Older adults, especially women who have cataract, are more vulnerable to depression, claim researchers in a recent study published in the Optometry and Vision Science journal.
According to researchers from Soochow University in China, the link between cataract and depression is independent of other factors and appears strongest among older adults with lower education.
“Our study sheds further light on the complex relationship between aging, vision loss, cataract and depression and suggests that there may be a role for cataract surgery in improving mental health in the elderly,” the researchers wrote.

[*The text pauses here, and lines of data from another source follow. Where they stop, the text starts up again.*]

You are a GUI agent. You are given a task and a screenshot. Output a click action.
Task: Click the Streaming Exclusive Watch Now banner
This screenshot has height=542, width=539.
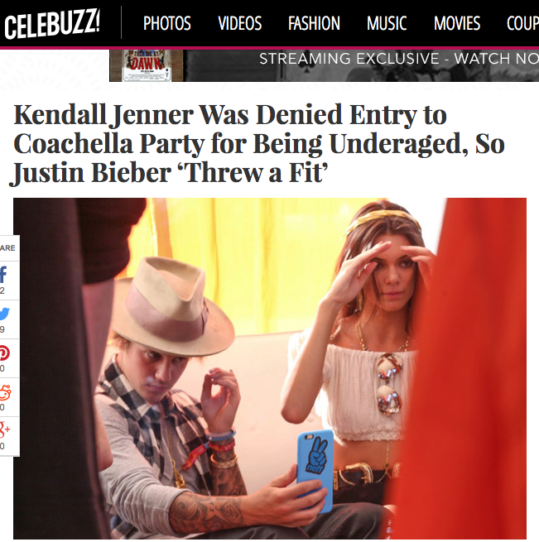[361, 65]
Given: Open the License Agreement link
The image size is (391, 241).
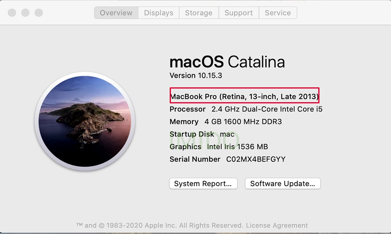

For the study, approximately 4,600 adults aged 60 or older completed a depression questionnaire and they also underwent a clinical eye examination to rate the presence and severity of cataract.
They found nearly half (49 percent) of older adults in the study had cataracts in at least one eye. On the depression questionnaire, 8 percent of subjects had depressive symptoms.

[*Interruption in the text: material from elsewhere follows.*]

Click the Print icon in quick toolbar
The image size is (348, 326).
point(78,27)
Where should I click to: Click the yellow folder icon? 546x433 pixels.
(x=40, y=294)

Symptoms of depression were more common in women than men (11 versus 5 percent), and more common in older age groups.
Older adults with cataracts were more likely to have depressive symptoms, independent of socio-economic status, lifestyle factors and visual acuity.
On adjusted analysis, symptoms of depression were 33 percent more, when cataracts were present. Importantly, the odds of depressive symptoms were similar for subjects with cataracts in one eye versus both eyes.

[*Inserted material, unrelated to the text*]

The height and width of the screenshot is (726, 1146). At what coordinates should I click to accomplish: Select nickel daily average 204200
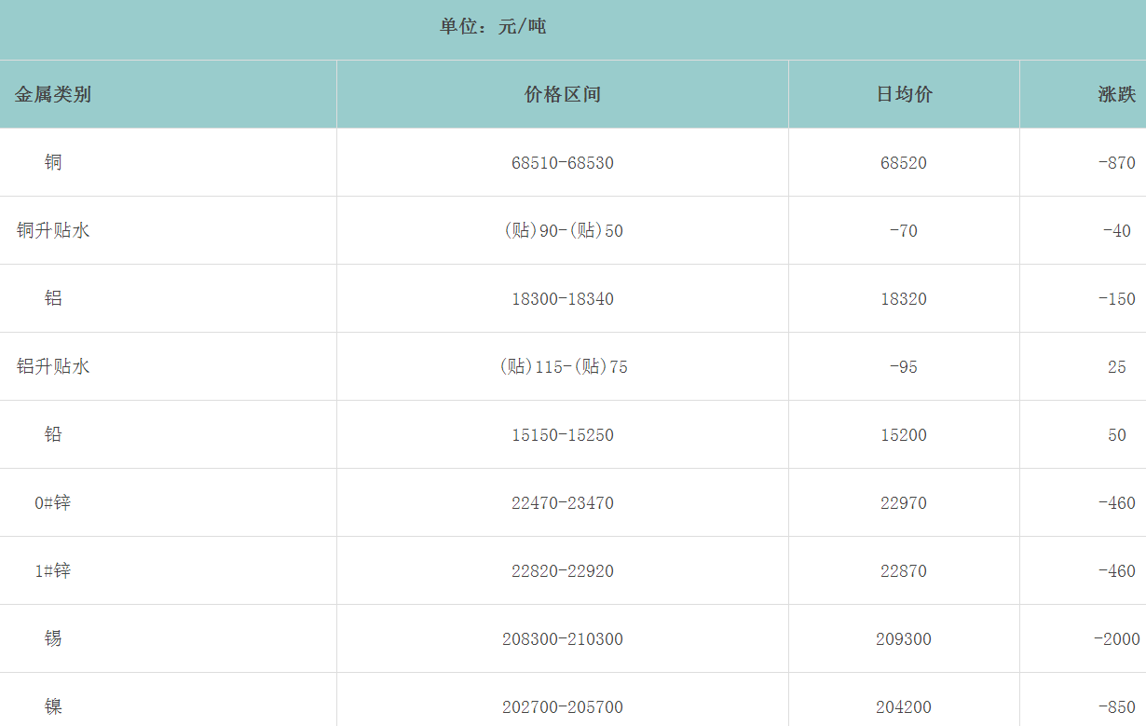point(904,707)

The association between cataracts and depression was even stronger for subjects with no formal education — a 50 percent increase.
After all other factors were taken into account, cataract explained 14 percent of the variation in depression risk.
The researchers also noted that their study cannot show the direction of the association — vision loss might cause older adults to become isolated and withdrawn, or depression might make them less likely to seek treatment for cataracts.